For nearly a century, practitioners have typically relied on periodontal probing to diagnose periodontitis. Based
on a strong positive correlation between pocket depth and severity of periodontitis, the primary purpose of
periodontal probing is to measure pocket depths around a tooth in order to establish the state of health of the
periodontium. However, periodontal probing is a time-consuming chairside procedure and has little predictive
value in determining current disease activity, prognosis of future progression, or healing in response to treatment,
essentially because scant quantitative biological information gained from measuring pocket depth.
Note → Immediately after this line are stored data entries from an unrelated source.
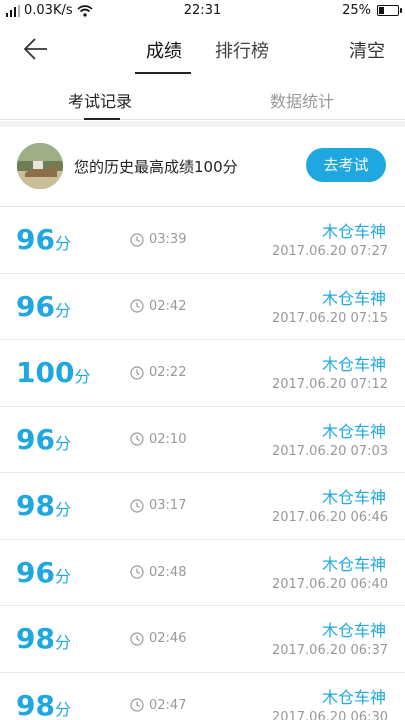  I want to click on record-date: 2017.06.20 07:03, so click(330, 451).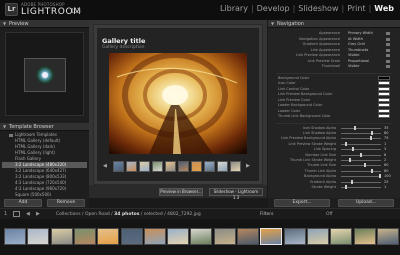 The width and height of the screenshot is (400, 255). What do you see at coordinates (178, 104) in the screenshot?
I see `gallery-main-photo` at bounding box center [178, 104].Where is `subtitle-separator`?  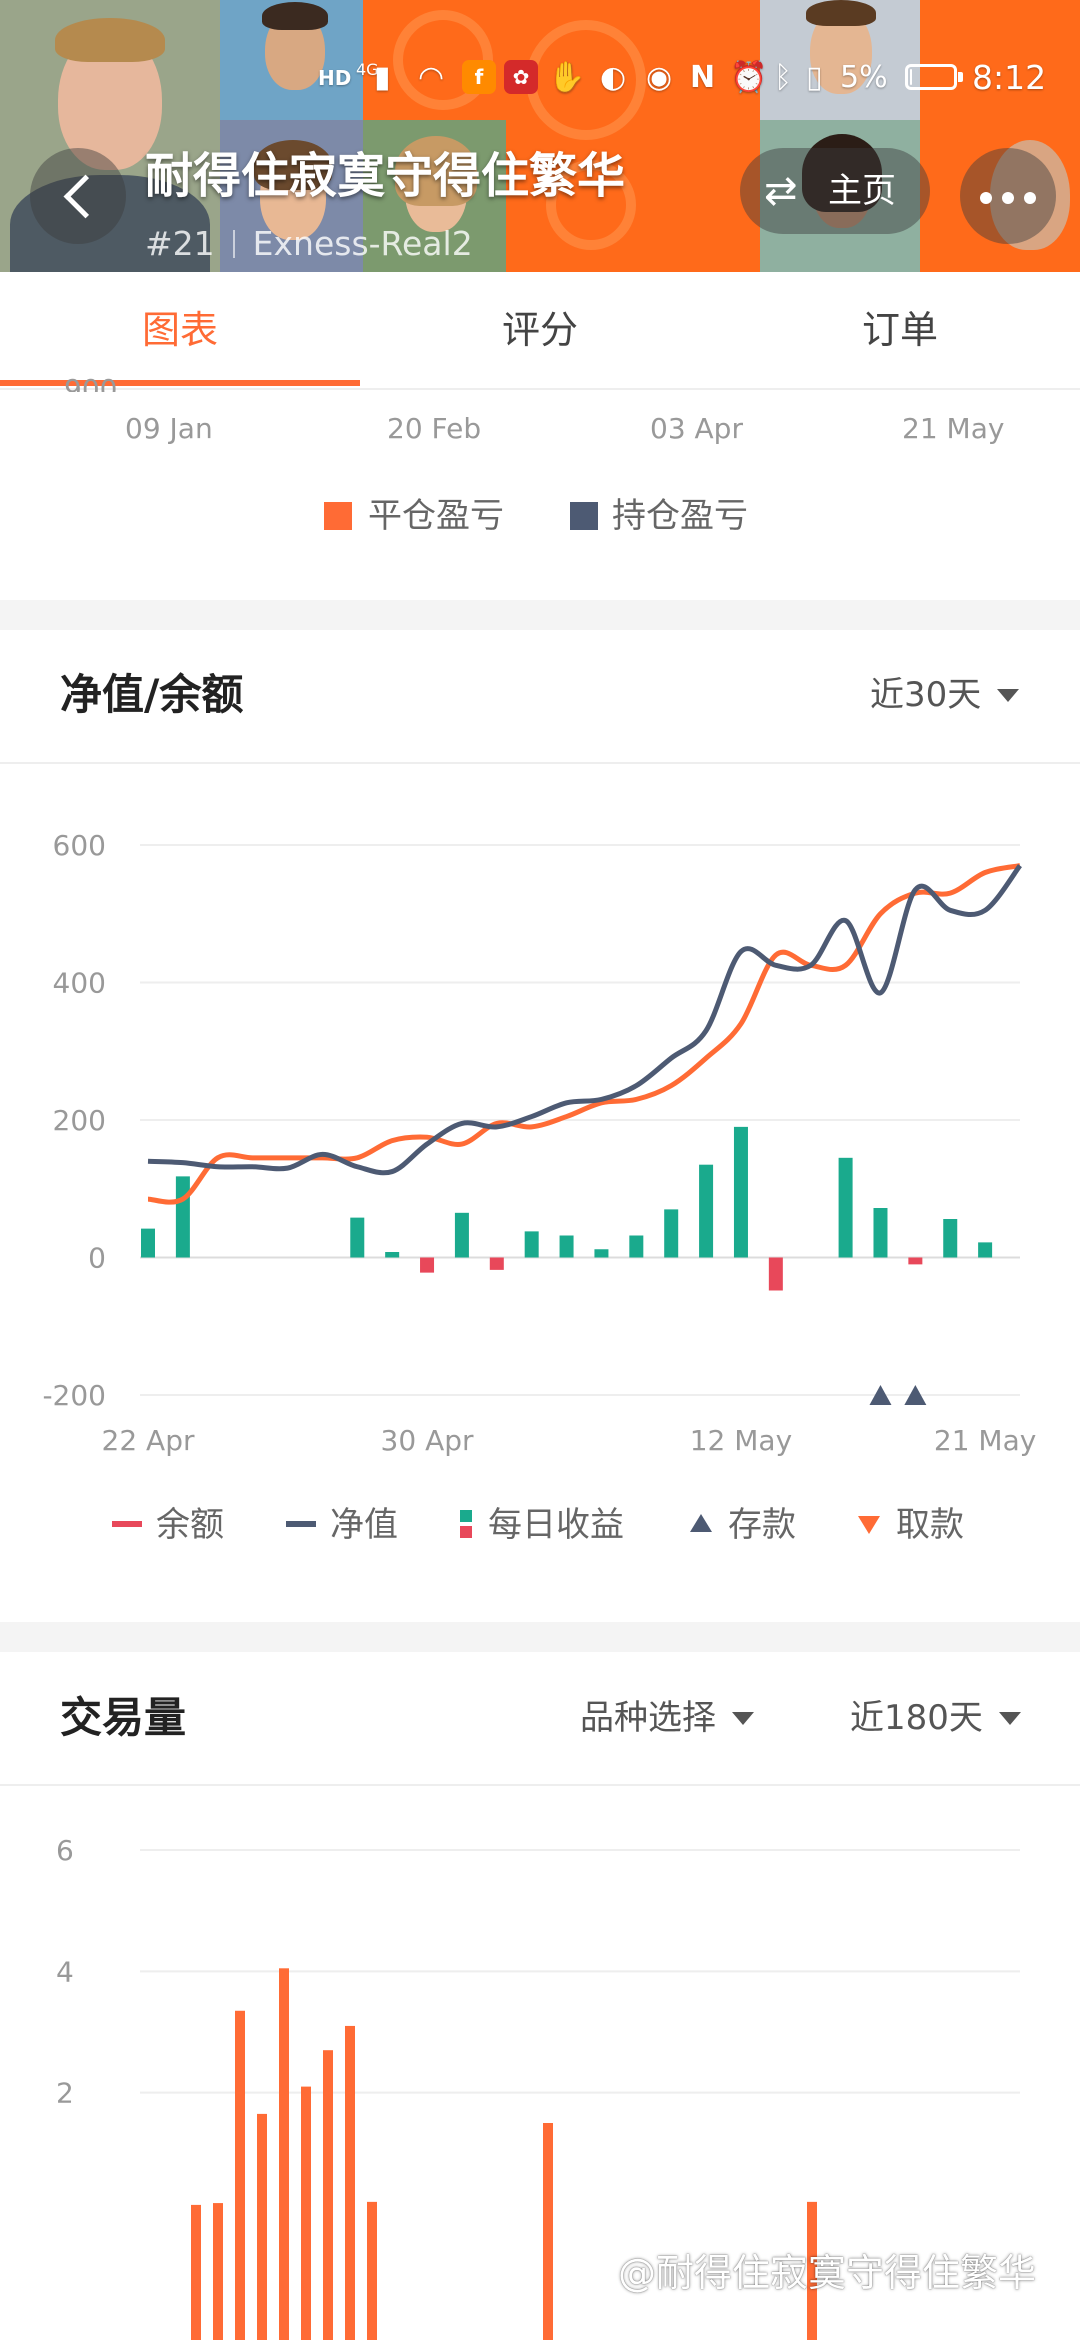
subtitle-separator is located at coordinates (234, 244).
In this study,
we will use “lab-on-a-chip” device, SMARTChip® Biosensor, to measure extracellular ATP (eATP) and
extracellular Adenosine (eADO) in GCF. More specifically, GCF collected from patients using a paper point will
be diluted into PBS and immediately applied to SMARTChip at chairside. Unlike other subjective POC devices,
enzyme-based amperometric SMARTChip® can quantify eATP and eADO in GCF.
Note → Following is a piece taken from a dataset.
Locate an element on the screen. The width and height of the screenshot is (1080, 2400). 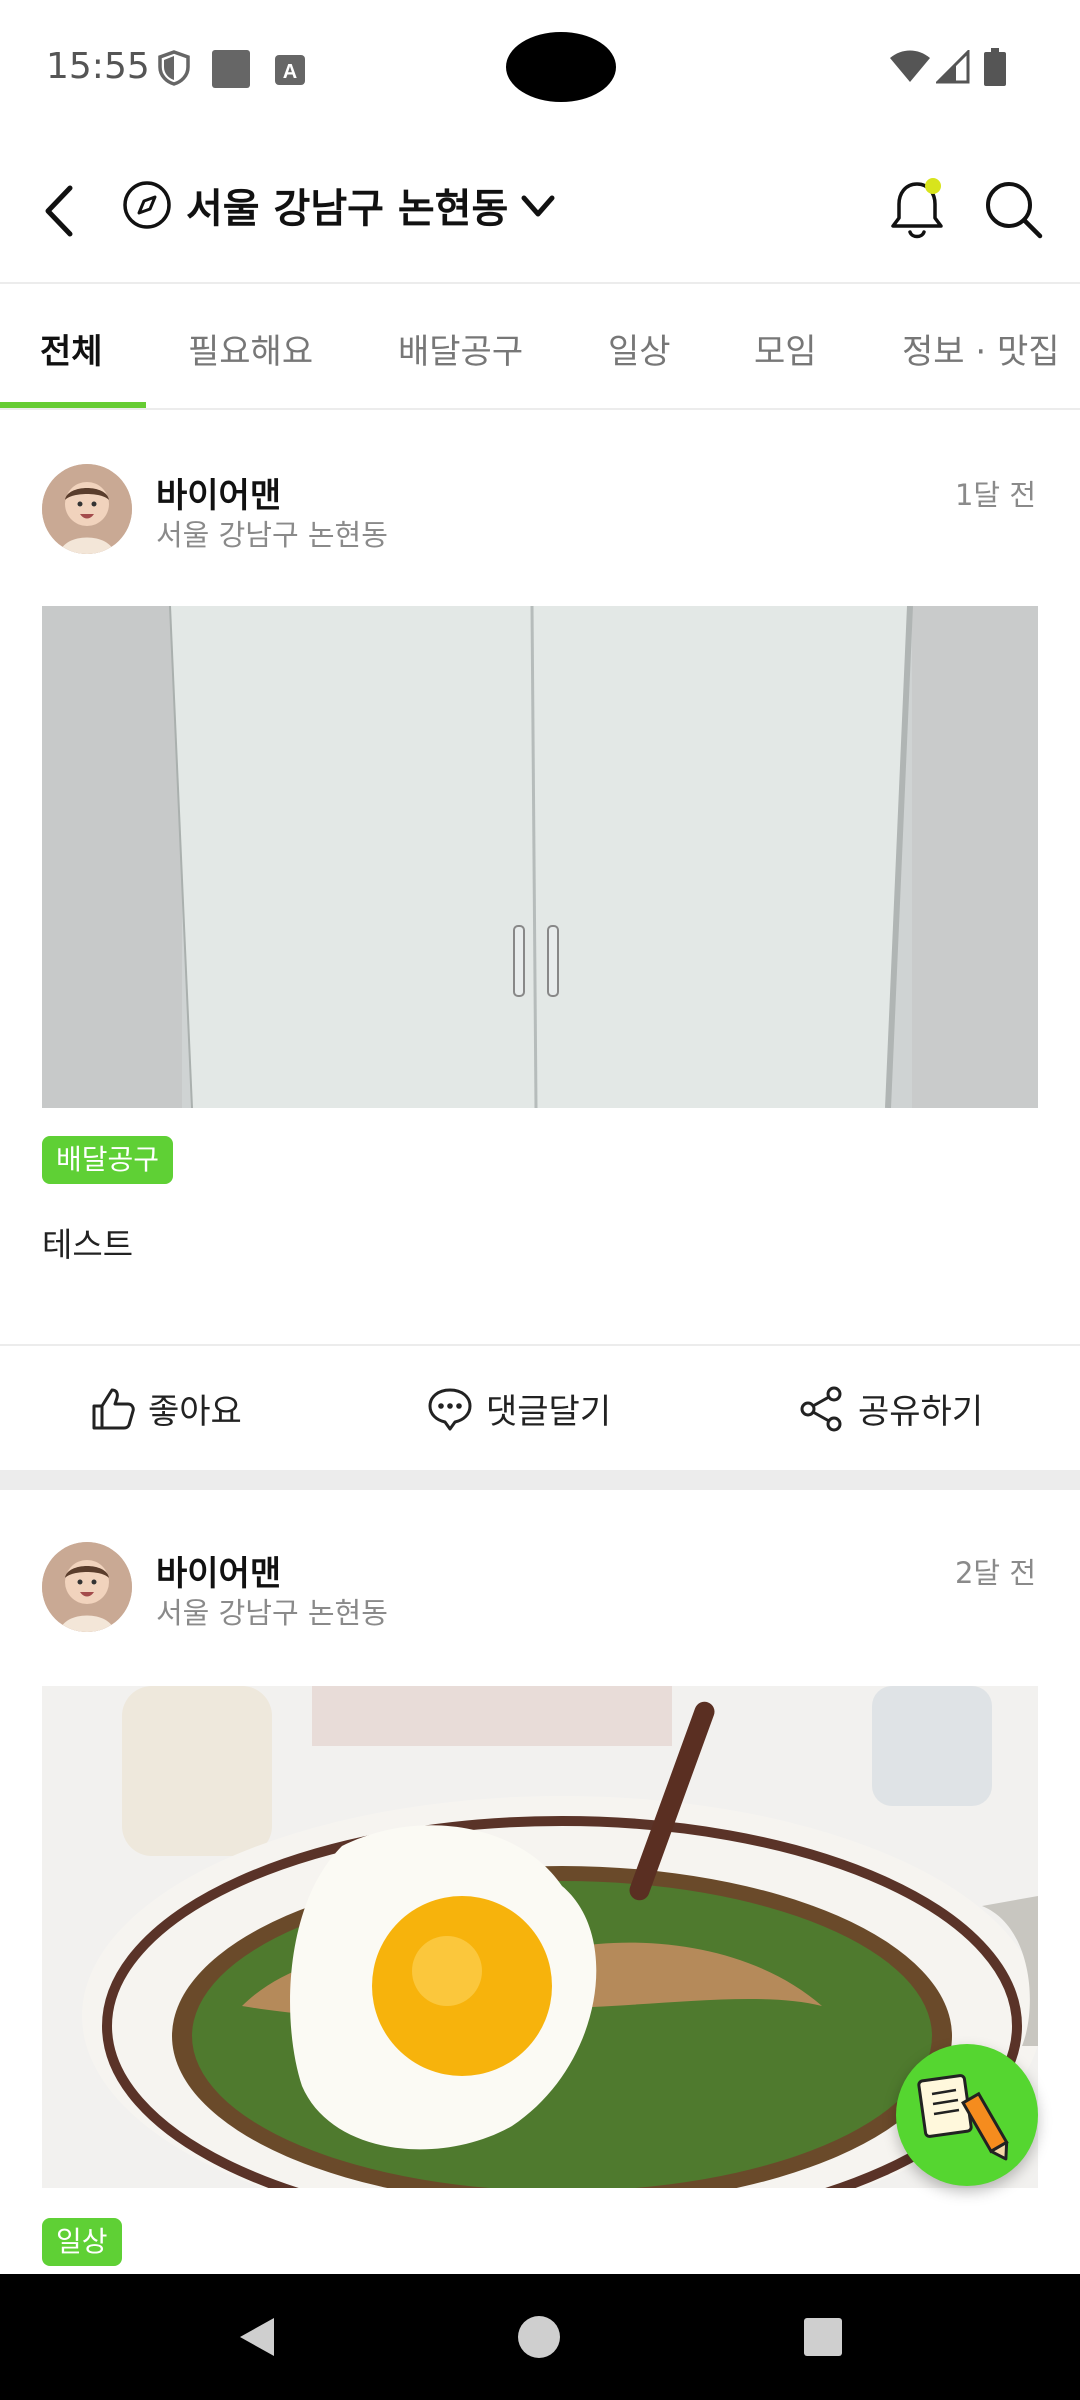
status-bar: 15:55 A is located at coordinates (540, 68).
Recent studies have demonstrated that eATP released from damaged cells or activated neutrophils is causal
for inflammatory responses by binding with a series of purinergic P2X and P2Y receptors. This eATP induces
proinflammatory factors, such as TNF-α and IL-1β, from innate immune cells, suggesting that eATP is an early-
response inflammatory mediator. Meanwhile, ectonucleotidases, CD39 and CD73, produced by Treg and Breg
cells, as well as endothelial cells convert ATP to anti-inflammatory eADO. We have learned that eADO, by
ligation with its specific ADO receptor, suppresses inflammation by down-modulating TNF-α and IL-1β
expressions, and promotes the production of BMP2. These lines of evidence suggest that eATP is associated
with inflammation, but that eADO may function as an anti-inflammatory and pro-osteogenesis factor in
periodontitis. Our hypothesis holds that SMARTChip® measurements of eATP/eADO in GCF will serve to
determine inflammatory status in periodontitis lesion and act as a predictor of bone regenerative responses. In
order to test this hypothesis we will validate POC SMARTChip® measurements of eATP and eADO in GCF for
the diagnosis periodontitis and prediction of treatment-related bone regenerative activities. Three cohorts will be
recruited for this study; A) control healthy subjects, B) gingivitis patients and C) periodontitis patients.
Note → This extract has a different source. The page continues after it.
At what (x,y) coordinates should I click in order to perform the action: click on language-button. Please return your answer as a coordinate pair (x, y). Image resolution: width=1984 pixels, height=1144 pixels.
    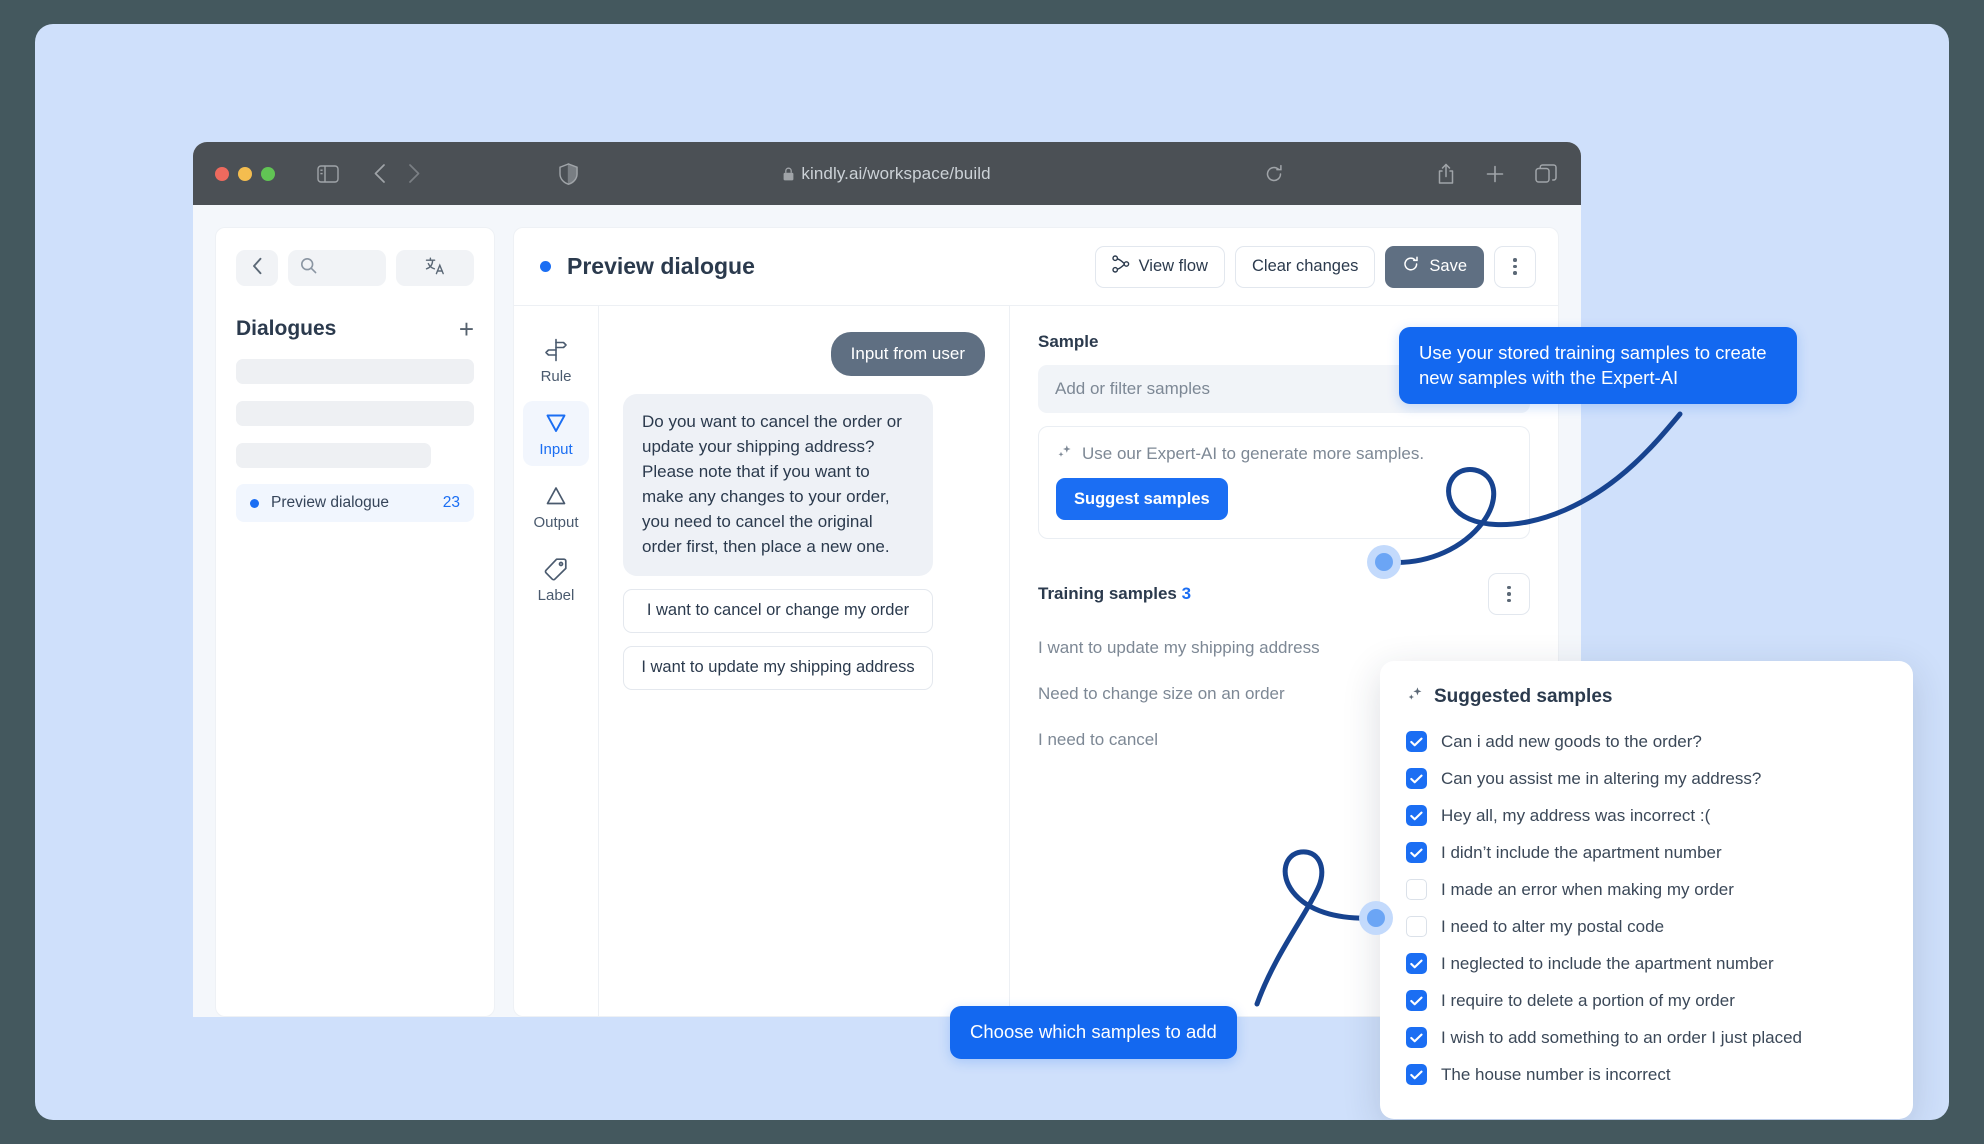
    Looking at the image, I should click on (435, 268).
Conventional periodontal measurements (pocket depth, clinical attachment loss, bleeding on probing and
gingival index) and standardized periapical radiograph will be performed. Then, GCF will be collected by a
PerioPaper (GCF Collection Strip) at the deepest periodontal pocket or gingival crevice from each quadrant, and
the concentrations of eATP and eADO will be monitored at chairside using a SMARTChip®. A panel of
biomarkers will be monitored in GCF using Luminex® Multiplex which will be compared to eATP/eADO for
correlation with the clinical measurements of pocket depth and clinical attachment loss as well as treatment-
related bone regenerative activities in the study subjects.